Wir haben auch hier die durch Alles hindurch gehende Unruhe vor uns. Neben der Fülle und Hast der Geschäfte, die den Rat beinah außer Atem bringen, eine unaufhörliche Erschütterung des Ratsbestandes selbst durch Kämpfe um wirtschaftliche Dinge, um Geschäftsordnung und Verfassung, um persönliches Ansehen.
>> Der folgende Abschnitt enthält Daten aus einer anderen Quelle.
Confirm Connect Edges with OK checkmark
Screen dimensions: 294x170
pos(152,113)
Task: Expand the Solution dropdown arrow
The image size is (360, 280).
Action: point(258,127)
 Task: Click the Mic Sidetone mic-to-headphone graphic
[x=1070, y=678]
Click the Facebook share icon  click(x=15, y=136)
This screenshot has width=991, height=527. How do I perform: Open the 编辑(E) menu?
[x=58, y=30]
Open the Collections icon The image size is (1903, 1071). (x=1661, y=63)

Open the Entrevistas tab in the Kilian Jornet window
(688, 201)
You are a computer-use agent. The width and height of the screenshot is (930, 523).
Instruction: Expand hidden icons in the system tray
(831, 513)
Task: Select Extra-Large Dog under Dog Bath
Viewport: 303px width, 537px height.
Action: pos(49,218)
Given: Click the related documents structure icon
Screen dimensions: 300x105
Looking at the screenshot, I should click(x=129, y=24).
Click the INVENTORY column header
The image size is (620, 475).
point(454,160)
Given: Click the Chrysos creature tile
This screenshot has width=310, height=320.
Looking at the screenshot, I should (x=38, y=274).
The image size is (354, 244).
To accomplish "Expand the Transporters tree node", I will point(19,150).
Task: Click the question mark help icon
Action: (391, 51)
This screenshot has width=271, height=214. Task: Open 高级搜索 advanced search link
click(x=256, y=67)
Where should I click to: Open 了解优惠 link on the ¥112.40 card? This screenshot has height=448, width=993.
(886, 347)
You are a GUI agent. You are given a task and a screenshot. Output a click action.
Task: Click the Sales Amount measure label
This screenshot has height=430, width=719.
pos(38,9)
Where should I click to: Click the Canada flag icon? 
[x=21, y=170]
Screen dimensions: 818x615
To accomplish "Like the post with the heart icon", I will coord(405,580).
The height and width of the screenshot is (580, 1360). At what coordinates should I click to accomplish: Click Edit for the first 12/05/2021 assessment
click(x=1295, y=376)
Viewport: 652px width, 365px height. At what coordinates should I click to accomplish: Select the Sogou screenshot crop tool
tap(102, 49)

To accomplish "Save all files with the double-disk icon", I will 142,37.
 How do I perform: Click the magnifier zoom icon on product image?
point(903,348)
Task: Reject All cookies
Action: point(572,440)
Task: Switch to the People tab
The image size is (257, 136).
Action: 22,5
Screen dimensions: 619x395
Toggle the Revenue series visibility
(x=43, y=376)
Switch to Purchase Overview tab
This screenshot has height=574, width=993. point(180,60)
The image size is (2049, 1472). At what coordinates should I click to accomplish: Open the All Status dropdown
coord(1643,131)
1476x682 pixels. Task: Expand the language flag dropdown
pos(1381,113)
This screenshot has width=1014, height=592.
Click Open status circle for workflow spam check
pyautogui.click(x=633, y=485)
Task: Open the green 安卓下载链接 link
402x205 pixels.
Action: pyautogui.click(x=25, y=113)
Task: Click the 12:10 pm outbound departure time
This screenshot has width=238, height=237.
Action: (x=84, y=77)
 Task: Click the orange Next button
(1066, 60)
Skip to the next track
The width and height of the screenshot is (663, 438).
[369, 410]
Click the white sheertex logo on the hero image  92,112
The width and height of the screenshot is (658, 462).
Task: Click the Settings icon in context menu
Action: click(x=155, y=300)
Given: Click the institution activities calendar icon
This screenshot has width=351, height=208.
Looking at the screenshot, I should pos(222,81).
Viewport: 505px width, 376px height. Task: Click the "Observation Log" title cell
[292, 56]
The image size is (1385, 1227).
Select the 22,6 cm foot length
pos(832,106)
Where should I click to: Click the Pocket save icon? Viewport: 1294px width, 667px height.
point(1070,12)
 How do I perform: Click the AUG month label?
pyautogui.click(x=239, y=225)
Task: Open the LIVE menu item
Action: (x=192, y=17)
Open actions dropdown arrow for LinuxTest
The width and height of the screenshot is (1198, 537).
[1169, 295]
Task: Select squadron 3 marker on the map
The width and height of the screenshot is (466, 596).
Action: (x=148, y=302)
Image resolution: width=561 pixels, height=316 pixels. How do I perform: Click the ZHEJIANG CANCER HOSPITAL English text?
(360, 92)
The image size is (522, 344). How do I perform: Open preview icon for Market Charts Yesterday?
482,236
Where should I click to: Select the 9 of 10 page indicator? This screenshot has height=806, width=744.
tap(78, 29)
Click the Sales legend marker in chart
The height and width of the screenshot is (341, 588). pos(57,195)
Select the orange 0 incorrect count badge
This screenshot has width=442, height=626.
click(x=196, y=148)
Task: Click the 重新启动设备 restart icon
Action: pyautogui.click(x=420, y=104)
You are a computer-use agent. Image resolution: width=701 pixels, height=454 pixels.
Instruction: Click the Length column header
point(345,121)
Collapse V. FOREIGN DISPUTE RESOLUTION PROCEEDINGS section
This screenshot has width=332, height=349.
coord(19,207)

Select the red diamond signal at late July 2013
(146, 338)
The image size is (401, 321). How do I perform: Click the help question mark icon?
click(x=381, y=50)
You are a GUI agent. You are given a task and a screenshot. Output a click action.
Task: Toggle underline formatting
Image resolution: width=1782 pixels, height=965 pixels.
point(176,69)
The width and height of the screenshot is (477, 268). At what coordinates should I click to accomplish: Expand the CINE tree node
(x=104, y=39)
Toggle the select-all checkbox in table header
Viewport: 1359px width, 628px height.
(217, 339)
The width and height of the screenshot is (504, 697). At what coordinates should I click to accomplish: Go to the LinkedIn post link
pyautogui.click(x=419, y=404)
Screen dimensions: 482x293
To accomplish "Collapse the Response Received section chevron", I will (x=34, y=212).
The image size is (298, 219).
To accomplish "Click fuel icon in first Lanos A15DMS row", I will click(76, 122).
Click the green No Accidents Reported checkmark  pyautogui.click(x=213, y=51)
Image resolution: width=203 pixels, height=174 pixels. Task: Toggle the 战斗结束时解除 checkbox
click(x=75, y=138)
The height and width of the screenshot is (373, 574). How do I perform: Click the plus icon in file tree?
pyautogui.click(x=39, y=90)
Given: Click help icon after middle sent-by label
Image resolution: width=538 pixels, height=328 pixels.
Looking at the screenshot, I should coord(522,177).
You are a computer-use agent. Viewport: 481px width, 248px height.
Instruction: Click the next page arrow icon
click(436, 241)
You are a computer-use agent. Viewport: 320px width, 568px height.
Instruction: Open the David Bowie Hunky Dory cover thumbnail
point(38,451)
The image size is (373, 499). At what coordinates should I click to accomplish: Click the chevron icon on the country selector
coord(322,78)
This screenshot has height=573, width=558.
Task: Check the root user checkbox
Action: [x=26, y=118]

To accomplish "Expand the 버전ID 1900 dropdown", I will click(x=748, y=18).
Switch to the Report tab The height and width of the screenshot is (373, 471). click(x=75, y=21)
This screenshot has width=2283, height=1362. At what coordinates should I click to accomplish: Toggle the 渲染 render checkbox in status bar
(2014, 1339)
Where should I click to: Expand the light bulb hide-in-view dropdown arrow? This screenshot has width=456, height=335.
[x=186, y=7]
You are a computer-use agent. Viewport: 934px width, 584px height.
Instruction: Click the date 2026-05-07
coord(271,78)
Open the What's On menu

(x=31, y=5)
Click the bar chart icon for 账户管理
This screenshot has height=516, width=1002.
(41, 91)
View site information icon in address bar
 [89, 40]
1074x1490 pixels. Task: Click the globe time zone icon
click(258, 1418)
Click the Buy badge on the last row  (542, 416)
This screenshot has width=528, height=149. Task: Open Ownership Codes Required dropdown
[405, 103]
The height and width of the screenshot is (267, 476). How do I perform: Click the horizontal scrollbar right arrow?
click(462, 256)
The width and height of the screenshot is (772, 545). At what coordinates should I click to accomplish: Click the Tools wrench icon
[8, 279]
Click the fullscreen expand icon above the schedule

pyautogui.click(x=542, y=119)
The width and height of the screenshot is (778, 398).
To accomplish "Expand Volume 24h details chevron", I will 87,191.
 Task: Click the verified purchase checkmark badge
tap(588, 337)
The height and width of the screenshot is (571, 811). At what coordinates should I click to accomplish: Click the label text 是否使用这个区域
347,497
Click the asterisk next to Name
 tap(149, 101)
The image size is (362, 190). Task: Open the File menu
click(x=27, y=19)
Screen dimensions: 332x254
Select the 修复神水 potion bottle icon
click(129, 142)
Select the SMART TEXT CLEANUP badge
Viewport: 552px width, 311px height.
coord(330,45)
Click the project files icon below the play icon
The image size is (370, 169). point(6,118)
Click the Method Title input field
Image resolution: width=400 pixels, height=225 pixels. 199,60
Von der die gesamte Bürgerschaft aufregenden und zerteilenden Gährung zeugen die starken Mutationen, die während der 1490er Jahre in der Ratsbesatzung vorkamen. Der Bestand in vorhergehenden Jahrzehnten war stabiler gewesen. Die Mutationen sind aber zahlreicher bei den Zunftmeistern als bei den Ratsherren, worin wir eine direkte Wirkung der in den Zünften selbst geschehenden Kämpfe sehen dürfen.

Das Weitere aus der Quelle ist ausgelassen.